The French Socialists said they would support Poul Nyrup Rasmussen.

The Socialists may come up with their own candidate. I do not know if Rasmussen is interested in it. It is fine to say that they would support somebody, but you have to find out if he is really interested in it first and foremost. 

All I can say is for the UK. Gordon Brown is certainly supporting Barroso. I can’t say what the French are going to say or do, or whether Rasmussen is going to stand or not. 

What about having a woman president of the Commission?

When you have a woman in top position, it sends a message no matter what that position is. I think that to have Hilary Clinton in the role of secretary of state is fantastic. The same applies for Obama. 

We have moved a long way if you think about it. Who would have thought that was possible? We had a fight between a woman and the first black to be president of the United States of America. We would not have even dreamt of that a few years ago. We had a choice of either/or. So we have moved a long way. It would be nice to see that being translated into some of our European countries as well in all sorts of levels, not just in the Commission but in governments as well. It would be really amazing if we could have a few more women at these high level positions. 

Would European leaders have the courage to let more women emerge? 

It is good to have equality and it is good to see women in these top jobs. But what you do not want is to have women put there just for the sake of it. You do not want a token woman. 

You want a woman who has the ability to do the job. You have got to get women up there who can act as role models and who people can see. We will have to see if other candidates appear on the horizon. I do not know. 
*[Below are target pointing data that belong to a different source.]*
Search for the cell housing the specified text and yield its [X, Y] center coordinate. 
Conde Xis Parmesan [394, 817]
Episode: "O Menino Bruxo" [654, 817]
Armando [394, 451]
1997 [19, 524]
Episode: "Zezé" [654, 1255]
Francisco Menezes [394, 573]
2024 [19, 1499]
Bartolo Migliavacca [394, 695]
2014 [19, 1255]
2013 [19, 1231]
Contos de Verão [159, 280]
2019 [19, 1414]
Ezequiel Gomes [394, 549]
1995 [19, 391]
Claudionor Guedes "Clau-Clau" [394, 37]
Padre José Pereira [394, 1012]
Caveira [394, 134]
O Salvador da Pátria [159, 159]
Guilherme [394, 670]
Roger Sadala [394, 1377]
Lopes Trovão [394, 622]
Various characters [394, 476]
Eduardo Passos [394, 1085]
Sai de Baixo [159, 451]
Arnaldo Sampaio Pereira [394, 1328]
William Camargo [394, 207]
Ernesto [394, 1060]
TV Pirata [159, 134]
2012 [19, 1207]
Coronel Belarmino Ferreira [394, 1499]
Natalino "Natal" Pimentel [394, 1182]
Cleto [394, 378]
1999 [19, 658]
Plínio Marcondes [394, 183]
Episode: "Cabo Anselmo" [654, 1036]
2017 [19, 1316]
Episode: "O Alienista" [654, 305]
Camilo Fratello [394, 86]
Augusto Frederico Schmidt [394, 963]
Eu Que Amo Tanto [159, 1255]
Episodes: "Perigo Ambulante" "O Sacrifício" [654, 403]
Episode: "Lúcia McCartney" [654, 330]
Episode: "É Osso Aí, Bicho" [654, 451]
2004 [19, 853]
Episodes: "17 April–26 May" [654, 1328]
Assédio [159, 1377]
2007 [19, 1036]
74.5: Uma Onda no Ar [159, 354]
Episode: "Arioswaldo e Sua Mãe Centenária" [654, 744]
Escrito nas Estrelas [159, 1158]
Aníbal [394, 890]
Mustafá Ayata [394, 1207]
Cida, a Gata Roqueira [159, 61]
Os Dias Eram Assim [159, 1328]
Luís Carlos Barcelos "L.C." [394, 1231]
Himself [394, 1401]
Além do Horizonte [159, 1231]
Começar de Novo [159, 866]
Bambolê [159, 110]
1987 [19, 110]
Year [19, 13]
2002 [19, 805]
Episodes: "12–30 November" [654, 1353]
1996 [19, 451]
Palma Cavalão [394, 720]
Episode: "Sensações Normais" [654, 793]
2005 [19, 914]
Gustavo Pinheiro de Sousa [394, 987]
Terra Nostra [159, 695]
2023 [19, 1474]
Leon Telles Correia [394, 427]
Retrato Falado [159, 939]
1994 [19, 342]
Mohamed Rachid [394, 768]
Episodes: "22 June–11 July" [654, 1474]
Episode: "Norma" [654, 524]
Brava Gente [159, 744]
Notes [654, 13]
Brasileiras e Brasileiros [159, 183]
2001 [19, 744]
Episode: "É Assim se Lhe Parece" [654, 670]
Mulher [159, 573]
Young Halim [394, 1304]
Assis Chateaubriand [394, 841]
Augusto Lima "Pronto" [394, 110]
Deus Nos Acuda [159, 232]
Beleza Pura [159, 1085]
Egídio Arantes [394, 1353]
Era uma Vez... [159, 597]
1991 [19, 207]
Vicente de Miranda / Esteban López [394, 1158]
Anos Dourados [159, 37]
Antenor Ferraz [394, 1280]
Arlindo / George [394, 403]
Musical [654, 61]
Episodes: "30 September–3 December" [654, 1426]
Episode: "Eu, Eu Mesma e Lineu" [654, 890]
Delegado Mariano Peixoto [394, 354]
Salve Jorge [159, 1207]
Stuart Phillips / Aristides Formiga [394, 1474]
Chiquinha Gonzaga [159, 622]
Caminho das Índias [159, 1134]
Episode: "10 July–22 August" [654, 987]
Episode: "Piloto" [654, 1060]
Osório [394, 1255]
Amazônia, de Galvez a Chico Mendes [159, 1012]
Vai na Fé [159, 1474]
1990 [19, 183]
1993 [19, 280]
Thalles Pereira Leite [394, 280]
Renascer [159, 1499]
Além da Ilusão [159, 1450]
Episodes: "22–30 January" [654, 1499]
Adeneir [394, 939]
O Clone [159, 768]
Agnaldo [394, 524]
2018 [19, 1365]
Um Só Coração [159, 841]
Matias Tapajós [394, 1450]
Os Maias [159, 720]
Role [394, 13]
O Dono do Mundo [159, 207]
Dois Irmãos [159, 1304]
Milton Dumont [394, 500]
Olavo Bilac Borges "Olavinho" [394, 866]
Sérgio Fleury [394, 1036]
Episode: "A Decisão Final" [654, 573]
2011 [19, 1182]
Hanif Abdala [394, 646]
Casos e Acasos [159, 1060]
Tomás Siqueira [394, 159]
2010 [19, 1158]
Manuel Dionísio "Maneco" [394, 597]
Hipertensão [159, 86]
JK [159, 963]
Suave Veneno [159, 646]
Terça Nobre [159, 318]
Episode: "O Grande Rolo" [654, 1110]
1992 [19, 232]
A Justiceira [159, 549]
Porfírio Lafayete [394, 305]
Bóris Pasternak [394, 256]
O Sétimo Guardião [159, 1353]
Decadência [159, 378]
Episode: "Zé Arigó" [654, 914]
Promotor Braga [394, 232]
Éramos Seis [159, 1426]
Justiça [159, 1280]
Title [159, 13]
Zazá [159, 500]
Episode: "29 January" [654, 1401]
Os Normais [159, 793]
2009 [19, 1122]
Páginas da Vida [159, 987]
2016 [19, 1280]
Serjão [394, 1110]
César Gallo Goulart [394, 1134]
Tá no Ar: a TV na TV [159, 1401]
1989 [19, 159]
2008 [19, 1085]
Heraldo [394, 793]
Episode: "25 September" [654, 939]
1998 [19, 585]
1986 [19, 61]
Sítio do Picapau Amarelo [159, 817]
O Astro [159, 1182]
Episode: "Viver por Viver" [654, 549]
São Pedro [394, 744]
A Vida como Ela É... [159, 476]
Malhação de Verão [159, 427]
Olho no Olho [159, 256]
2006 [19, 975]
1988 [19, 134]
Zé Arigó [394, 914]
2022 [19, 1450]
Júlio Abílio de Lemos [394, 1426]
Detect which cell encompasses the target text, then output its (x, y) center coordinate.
Labour, as you pointed out has more women than… 

Indeed, UKIP has no women and the Tories have gotten one and she is standing down – Caroline Jackson – for the next election. In terms of our delegation, we are miles ahead of the game, quite frankly. 

Now we have got a woman leader, the third woman leader in our history for the Labour delegation in the EP. It is sixteen years since we have had a woman leader. 

We are progressing, but we are not progressing as fast as we would have liked. I think probably fifteen years ago, we would have thought that we would have been further on than we are at the moment in terms of representation of women and other groups. But it would be a massive step forward if one of those top EU jobs would be given to a woman. 

A recent Eurobarometer shows that women across the EU are not really interested in European affairs. 

That is the point. This is what I say in the UK. When you talk to women there about the practical things that we do, like equal rights, rights for part-time workers, maternity and paternity provision, consumer and environmental issues, these are the issues that women are really interested in. But they do not realise that it is happening here. 

We have got to raise the awareness so that they are interested in the EU. So it is about getting that awareness raised in our own member states, so that women do think ‘Well, actually, that really does appeal to me. That is something that I would like to know about’.  

Do you think eurosceptic parties such as UKIP and Libertas will have a chance? And if so, how is this going to change the debate in the European Parliament? 

I do not think UKIP will come back with as many seats. They will lose quite a lot of seats. It is difficult to assess quite frankly what is going to happen, because their vote was very much distorted. 

Last time round, they had a celebrity, Robert Kilroy-Silk, who was a very well-known television presenter who people saw on TV every day for many years. People knew who he was and that pulled their vote right up. 

Now they seem to have gone down a blackhole, quite frankly. I can’t see them getting anywhere near the same number of seats that they have at the moment. Instead, we have to make sure that we do not have any far-right candidates coming in. What we do not want is a BNP MEP, for example.